> _Record set_:

-------------------------

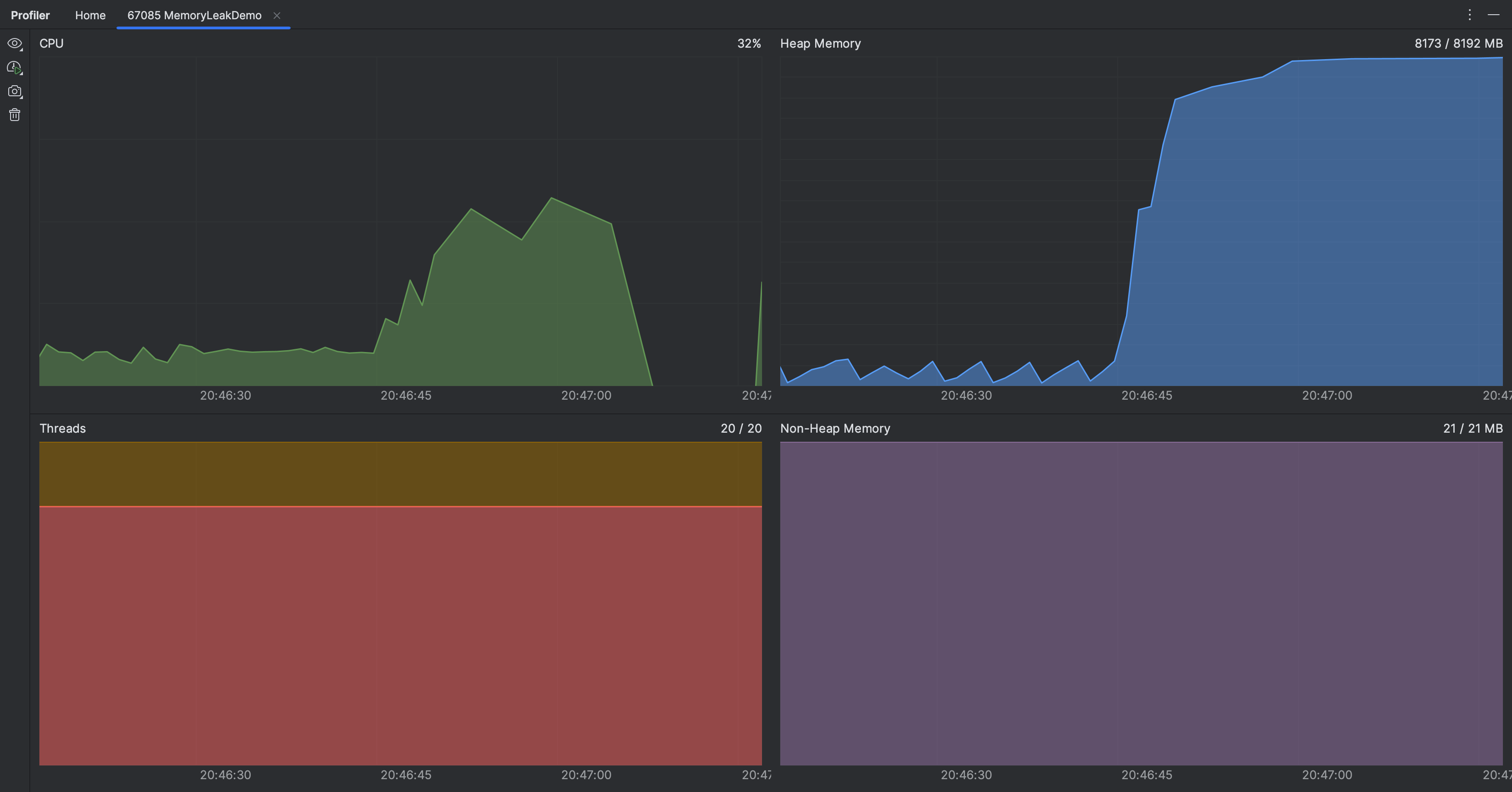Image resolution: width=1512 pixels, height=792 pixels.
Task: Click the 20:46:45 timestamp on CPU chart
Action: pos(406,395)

-------------------------

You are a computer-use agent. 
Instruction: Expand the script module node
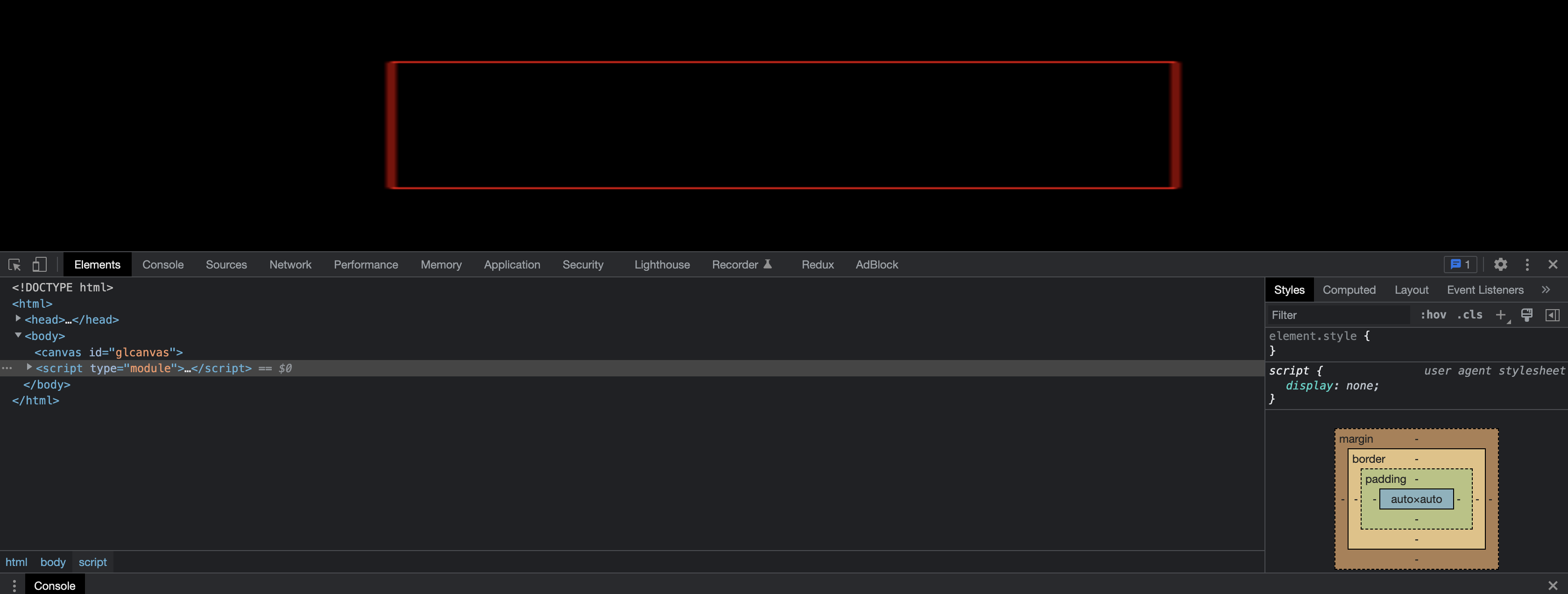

-------------------------

> _Exercise details_: Transcribe, exactly and without additions, the lines of the records above, beginning with the line that contains "You are a computer-use agent." and ending with the line that contains "Instruction: Expand the script module node", both included.

> _Expected answer_:
You are a computer-use agent. 
Instruction: Expand the script module node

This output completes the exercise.